■ THE PROBLEM: Two lines below mark the span: the one containing "Sekala sa ho lekanya sa mola (72, 37)" and the one containing "Lisebelisoa (40, 273)". Set down both, plus every line between, exactly as they stand, and nothing else.

(Stored data entries)
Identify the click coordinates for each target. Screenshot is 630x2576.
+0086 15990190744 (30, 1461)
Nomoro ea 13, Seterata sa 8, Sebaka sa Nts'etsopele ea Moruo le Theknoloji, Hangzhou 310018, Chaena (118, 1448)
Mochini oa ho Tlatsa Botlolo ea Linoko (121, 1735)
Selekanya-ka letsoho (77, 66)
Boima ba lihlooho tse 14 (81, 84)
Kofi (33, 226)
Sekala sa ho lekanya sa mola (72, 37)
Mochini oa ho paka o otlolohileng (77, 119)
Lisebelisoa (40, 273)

--

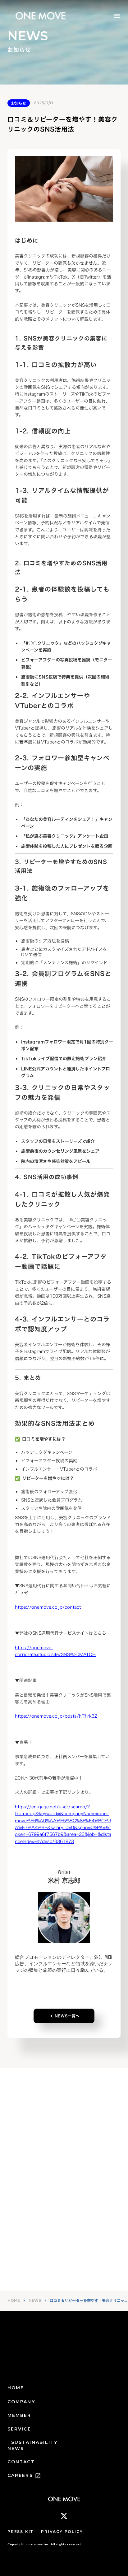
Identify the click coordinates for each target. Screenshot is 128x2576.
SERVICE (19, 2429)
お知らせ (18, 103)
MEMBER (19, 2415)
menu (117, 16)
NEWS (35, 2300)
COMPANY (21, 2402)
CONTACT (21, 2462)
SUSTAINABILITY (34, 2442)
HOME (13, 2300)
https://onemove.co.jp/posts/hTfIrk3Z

■ SOLUTION TO THIS EXERCISE:
Sekala sa ho lekanya sa mola (72, 37)
Mochini oa ho paka o otlolohileng (77, 119)
Lisebelisoa (40, 273)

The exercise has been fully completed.